Born: April 10, 1915; Died: May 12, 2012.
JACK Blair, who has died aged 97, was the last head-office manager of the Trustee Savings Bank in Glasgow.
Born in Carnoustie to John and Elizabeth Blair, his father was a tramway motorman and a private in the 1st Glasgow Battalion Highland Light Infantry.
In his youth Jack Blair played football, golf, and tennis, the latter as a member of the Cartha Athletic Club, Glasgow.
He joined the Savings Bank of Glasgow in March 1931, rising from a clerk to become the last head-office manager of the Trustee Savings Bank from 1971-75, at 177 Ingram Street. He was the first chief clerk to the secretary of the West of Scotland Trustee Savings Bank from 1975 to 1976, retiring in October 1976.
The Savings Bank of Glasgow was the largest savings bank in the UK for more than 100 years and the largest in Scotland when it merged with its neighbours to form the West of Scotland Trustee Savings Bank, which in its turn was the largest of the four regional trustee savings banks. Former staff still say how much they admired Mr Blair's administrative and interpersonal qualities.
His war service was memorable but he did not discuss it, other than claiming he was in the same class as Dirk Bogarde (later Sir, of acting fame) and passed his officer exams before him.

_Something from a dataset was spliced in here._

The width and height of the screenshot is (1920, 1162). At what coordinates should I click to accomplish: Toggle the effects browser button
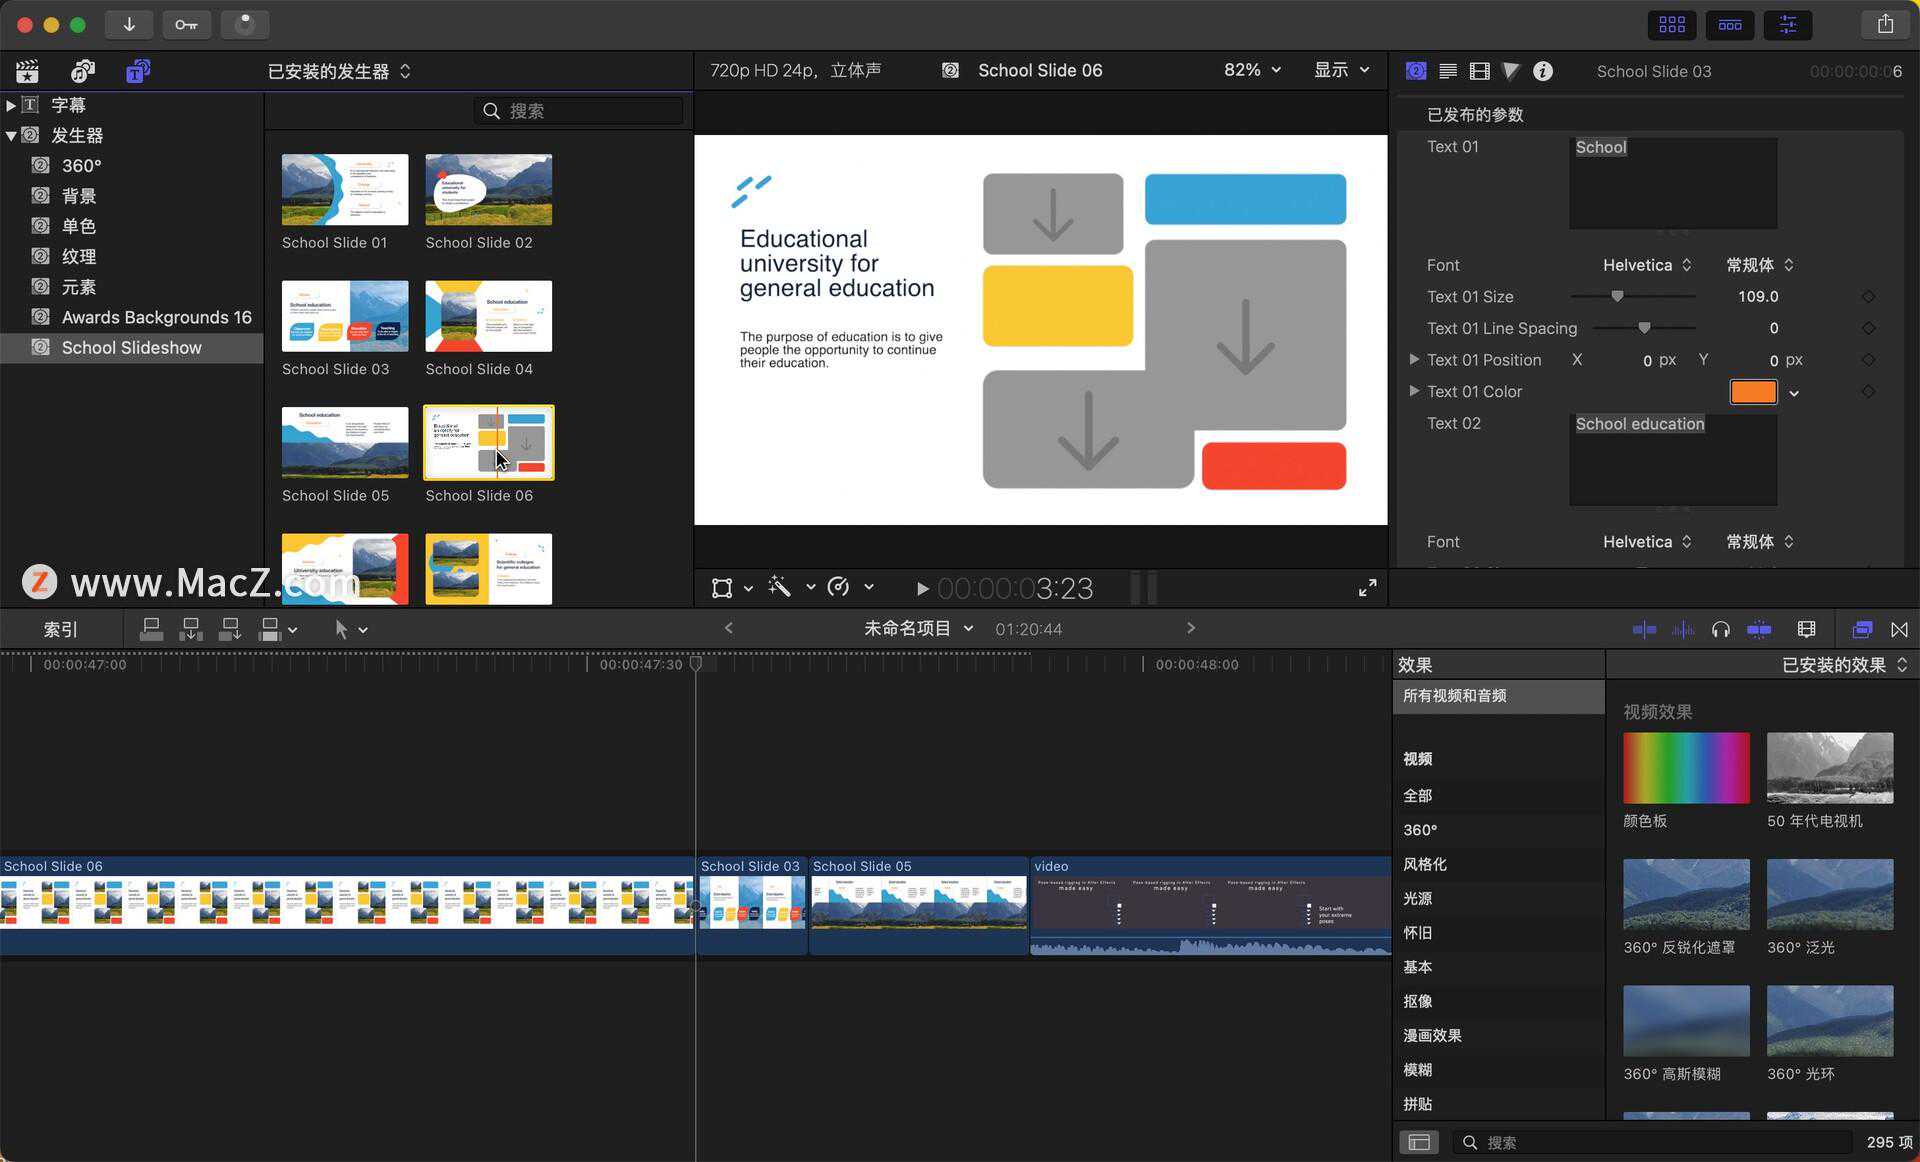1862,629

Not surprising, then, that with his good looks, his colleagues called him the Scottish Cary Grant. He had risen to become captain of an anti-aircraft unit and was stationed in Bad Driburg in the north Rhine area of Germany in 1945.
He was decorated, receiving the Star (Battle of Britain), the France and Germany Star, the Defence Medal, and the War Medal. After the war, he was part of the 68 AA Brigade, Glasgow, in the 554 LAA Regiment Royal Artillery, then called the Territorial Army.

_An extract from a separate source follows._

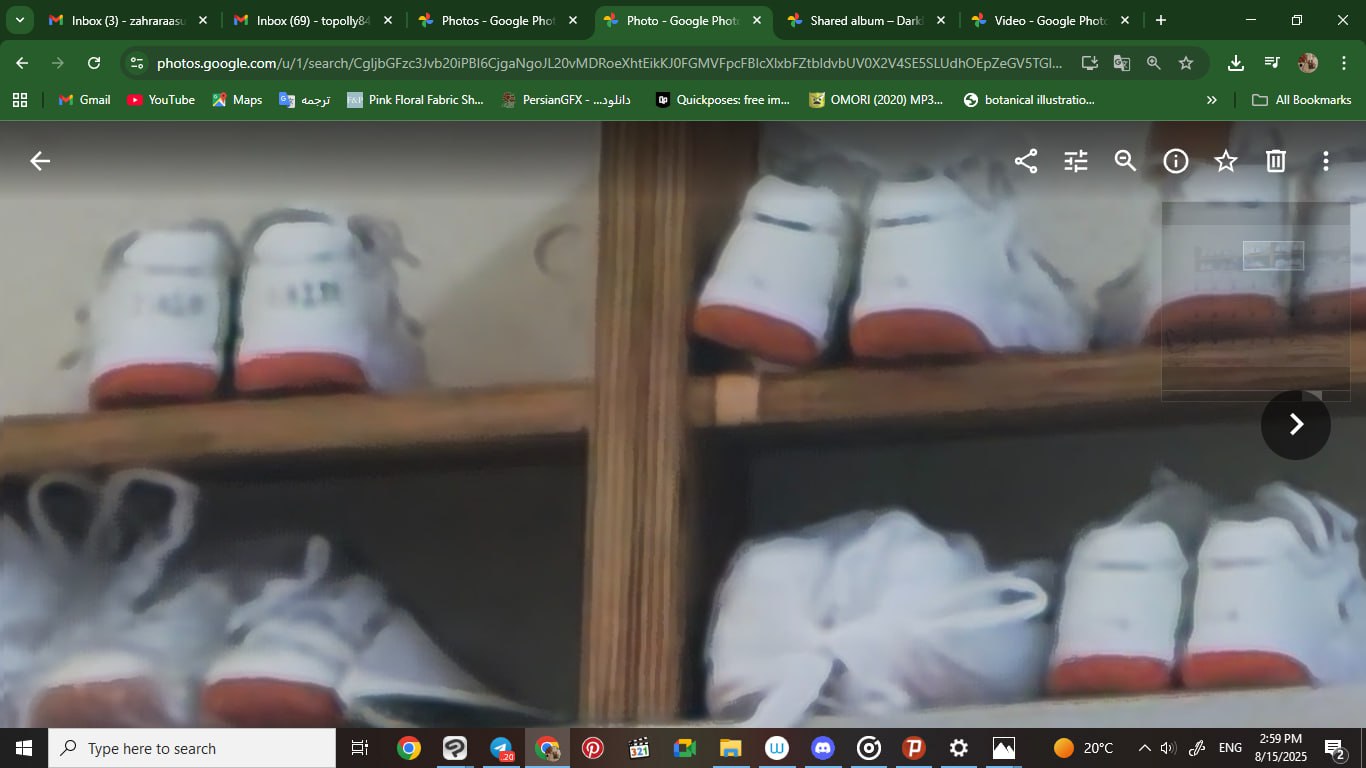Show photo Info panel

tap(1176, 161)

He married Doreen Beveridge in 1949 and they celebrated their golden wedding anniversary in 1999. They had no family. He and Doreen were fanatical about bridge, both being members of St Andrews Bridge Club in Glasgow.

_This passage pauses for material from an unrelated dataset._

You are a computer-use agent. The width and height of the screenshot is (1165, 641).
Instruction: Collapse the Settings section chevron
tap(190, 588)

They won many tournaments, including several at bridge events across Europe.
The couple were competitive bowlers, too. At Ralston Bowling Club they won many competitions together, individually, or with others, for example, in 1988 when Jack won the Habbie Rose Bowl Cup with three colleagues.
Doreen passed away in 2002 and Mr Blair coped very well on his own, but failing health saw a spell in hospital, followed by a move to a nursing home in 2006, where the staff loved him.
With his passing goes another piece of Scottish banking history; but more than that, a gentleman and a much-loved uncle.